Shadowrun has been positively recounted in many retrospective lists and articles. It was listed it as the 34th best Super NES game by Super Play in 1996, as well as the 48th best game on any Nintendo platform by Nintendo Power in 1997. Ranking it as the 77th top Super NES game in 2011, IGN commented that while Shadowrun "didn't quite get away from all the common RPG stereotypes" it was still "a milestone for the introduction of film noir style into the gaming industry, though, so we can forgive the game for only being 90% groundbreaking." The game was also cited as an important milestone in the use of film noir style in video games by Game Informer, according to which "Shadowruns moody music and dark streets set the somber tone for this RPG's prying conversations and self-reflective narrative." Game Informer also ranked Shadowrun as 125th place on their list of best video games of all time in 2009. IGN Australia listed Shadowrun among their favourite Australian video games in 2010, writing it was "without question, one of the best underexposed classics of the SNES era" because it presented players with "a mature narrative, strong characters and a dystopian backdrop" blended with traditional RPG elements in an "irresistible" way. That same year, 1UP.com included Shadowrun on their list of 15 games "ahead of their time" for its use of a keyword dialogue system, common to PC games but foreign to console games of the time. In 1996, GamesMaster ranked Shadowrun 9th on their "The GamesMaster SNES Top 10."

In 2002, GameSpot included it on the list of video games that should be remade and compared this "groundbreaking RPG" that was "truly ahead of its time" to the more recent Planescape: Torment. A remake of the game was also requested by Sam Bandah of X360, who called it "rather excellent", a "little-known classic" and "a cyberpunk RPG classic begging to return", and stated: "Shadowrun would be a perfect game to remake as a Mass Effect-style RPG – perhaps with the conversation system of the sadly much-maligned Alpha Protocol." In 2012, GamesRadar ranked this "one incredibly unique, noir-style story" as the third top "cult-classic franchise" that should be rebooted similar to how X-COM was.

Aggregate score
| Aggregator | Score |
|---|---|
| GameRankings | 70% |

Review scores
| Publication | Score |
|---|---|
| AllGame | 3.5/5 |
| Electronic Gaming Monthly | 6/10, 7/10, 6/10, 7/10 |
| Famitsu | 7/10, 9/10, 8/10, 7/10 |
| GameFan | 89%, 84%, 80%, 80% |
| GamePro | 18.5/20 |
| Nintendo Life | 9/10 |
| Nintendo Power | 3.7/5 |
| Official Nintendo Magazine | 90% |
| RPGamer | 2/5 |
| Super Play | 85% |
| VideoGames & Computer Entertainment | 9/10 |
| Electronic Games | 94% |

==Legacy==
Two co-licensed role-playing video games of the same name were released around the same time by different developers and publishers: the 1994 North America-exclusive Sega Genesis title by BlueSky Software and Sega, and the 1995 Japan-exclusive Sega Mega-CD title by Group SNE and Compile. The storyline and gameplay of the Super NES Shadowrun are completely different from these two games. In 2007, FASA Studio and Microsoft Studios released a multiplayer first-person shooter adaptation of the franchise for the Xbox 360 and Microsoft Windows.

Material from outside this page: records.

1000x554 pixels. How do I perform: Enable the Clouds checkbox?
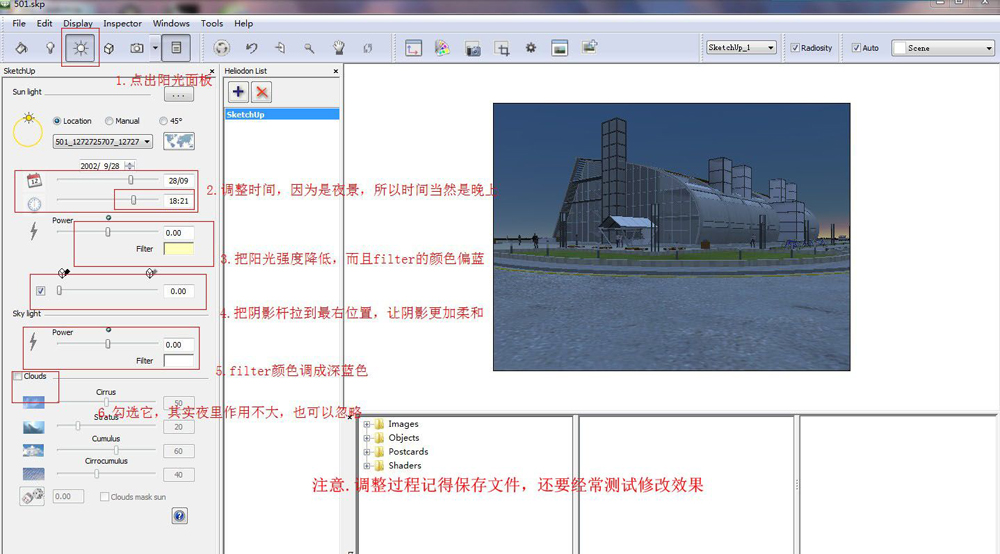[x=18, y=377]

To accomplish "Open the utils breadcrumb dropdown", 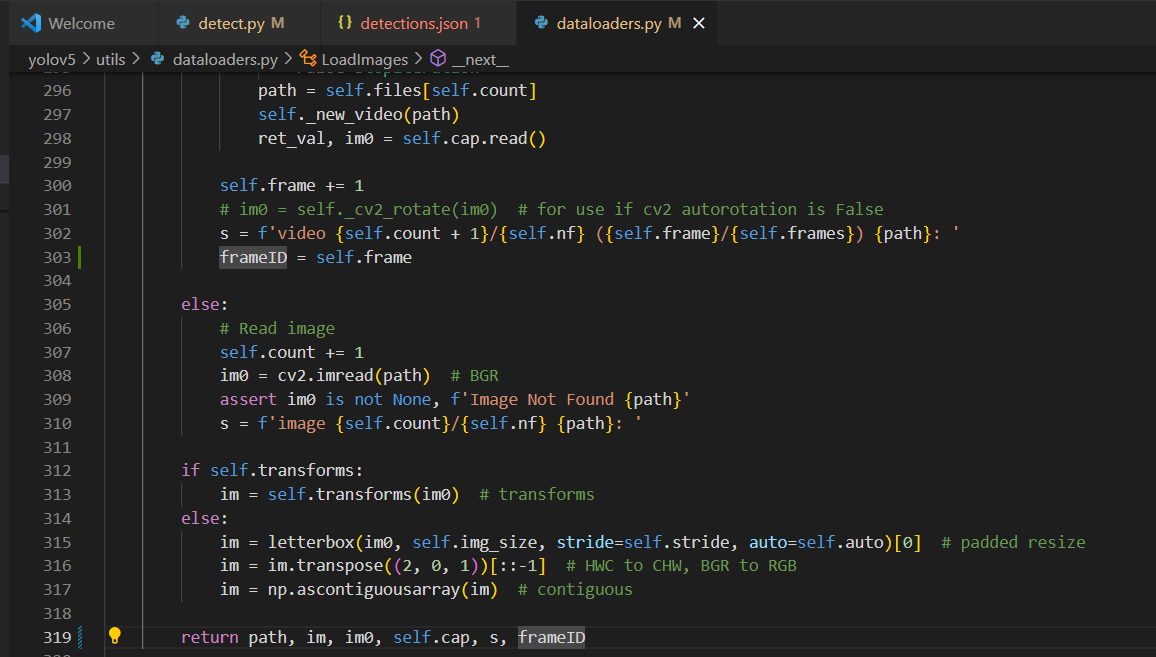I will (110, 59).
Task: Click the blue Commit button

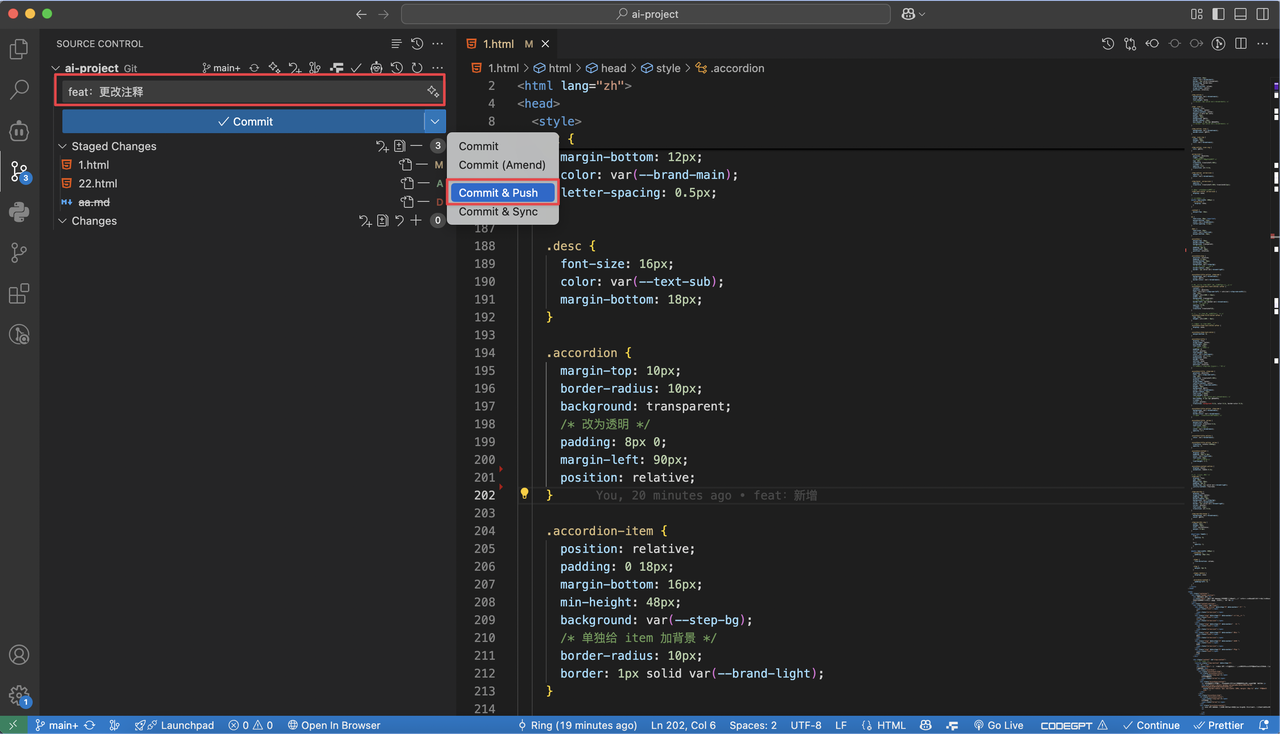Action: [x=243, y=121]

The 1998 PC RPG Alien Earth was declared a spiritual sequel to Shadowrun by Beam Software (which developed both games), with producer David Giles saying he hoped to "Keep the original's gameplay RPG/combat/adventure elements that people liked, but up the graphic side of it."

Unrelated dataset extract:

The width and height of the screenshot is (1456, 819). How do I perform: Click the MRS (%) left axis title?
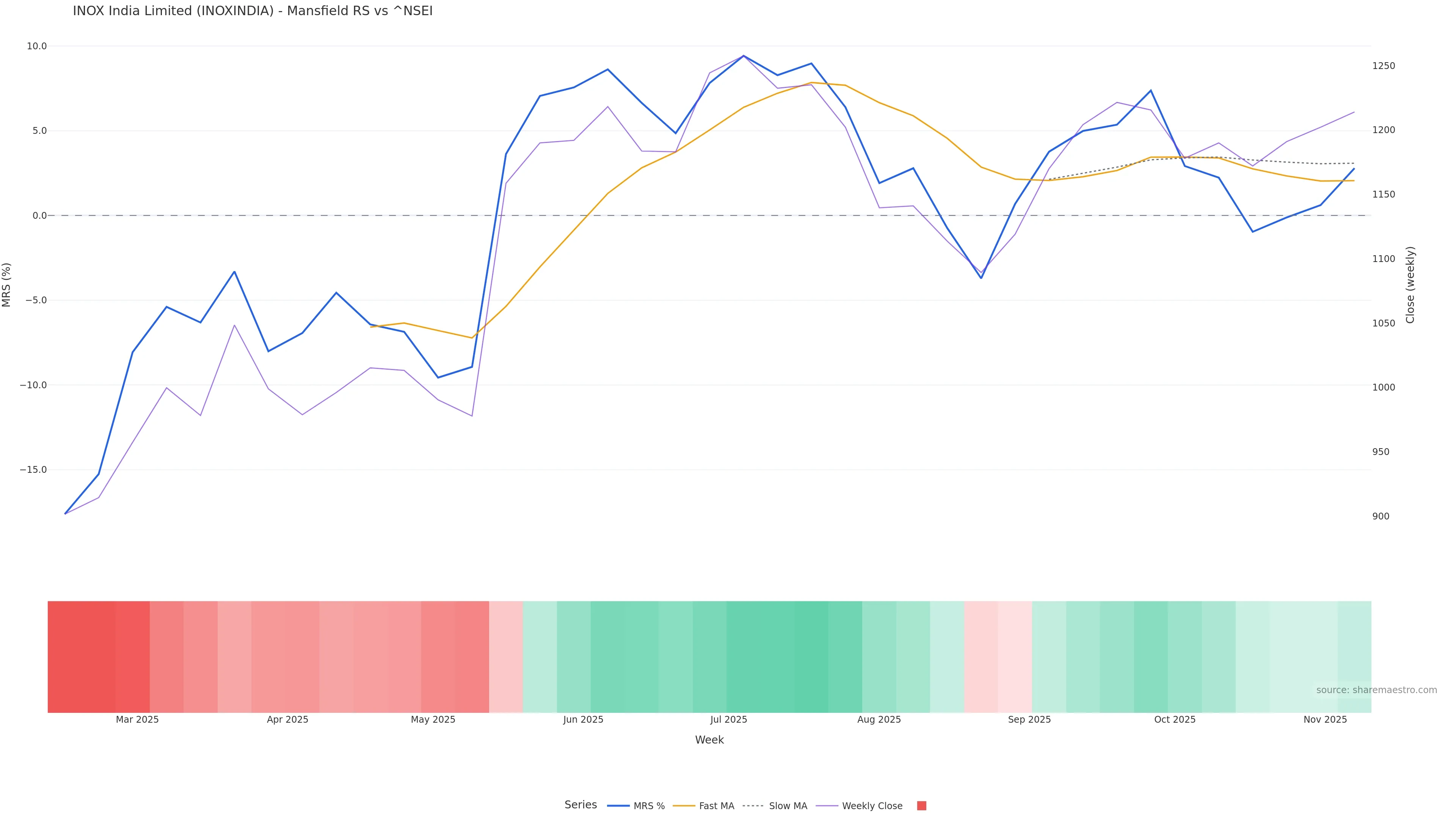7,285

In 2012, Harebrained Schemes announced that it would be producing a new Shadowrun role-playing video game, Shadowrun Returns, to be funded through Kickstarter. As a result of the Kickstarter appeal reaching a 1.5 million dollar target, Shadowruns original creator and FASA Corporation's founder Jordan Weisman announced that the game would now feature an additional storyline tying in the new game with both the Super NES and Sega Genesis versions. This extra content was initially made available only to backers, becoming generally available some time after release. The protagonist of the Super NES game, Jake Armitage, is featured in Shadowrun Returns as both part of the game's main plotline and as an NPC that the player can hire to accompany them on various missions.